*Work to complete*.
**A.** From the tolerance ring excerpt below, reproduce the passage that begins at the words "For purposes of" and ends after the words "form a tolerance ring.".
**B.** Recast the paragraph of the tolerance ring excerpt below that opens with "For purposes of illustration" as a short bulleted list that keeps its main facts.

*Excerpted text*.
[start]
For purposes of illustration, FIG. 1 includes a diagram showing a forming process 10 for forming a tolerance ring. The forming process 10 may include a first step 12 of providing a material or composite material including a substrate. Optionally, the forming process 10 may further include a second step 14 of curling the ends of the material or composite material to form a tolerance ring.

FIG. 2A includes an illustration of a material 1000 that may be formed into the tolerance ring of the first step 12 of the forming process 10. The tolerance ring may include a substrate 1119. In an embodiment, the substrate 1119 can at least partially include a metal. According to certain embodiments, the metal may include iron, copper, titanium, tin, aluminum, alloys thereof, or may be another type of metal. More particularly, the substrate 1119 can at least partially include a steel, such as, a stainless steel, carbon steel, or spring steel. For example, the substrate 1119 can at least partially include a 301 stainless steel. The 301 stainless steel may be annealed, ¼ hard, ½ hard, % hard, or full hard. Moreover, the steel can include stainless steel including chrome, nickel, or a combination thereof. For example, the steel can 10CrNi18-8 stainless steel. Further, the tolerance ring can include a Vickers pyramid number hardness, VPN, which can be 350, such as 375, 400, 425, or 450. VPN can also be ≥500, ≥475, or ≥450. VPN can also be within a range between, and including, any of the VPN values described herein. In another aspect, the tolerance ring can be treated to increase its corrosion resistance. In particular, the tolerance ring can be passivated. For example, the tolerance ring can be passivated according to the ASTM standard A967. In another aspect, the steel can include carbon steel. The substrate 1119 may be formed by at least one of chamfering, turning, reaming, forging, extruding, molding, sintering, rolling, or casting.
[end]
Some records:
[start]
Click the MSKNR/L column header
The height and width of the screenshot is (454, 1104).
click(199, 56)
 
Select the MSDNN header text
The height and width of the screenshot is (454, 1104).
[end]
*Solved tasks*.
**A.**
For purposes of illustration, FIG. 1 includes a diagram showing a forming process 10 for forming a tolerance ring. The forming process 10 may include a first step 12 of providing a material or composite material including a substrate. Optionally, the forming process 10 may further include a second step 14 of curling the ends of the material or composite material to form a tolerance ring.

**B.**
- FIG. 1 diagrams forming process 10 for forming a tolerance ring.
- First step 12: provide a material or composite material that includes a substrate.
- Optional second step 14: curl the ends of the material or composite material to form a tolerance ring.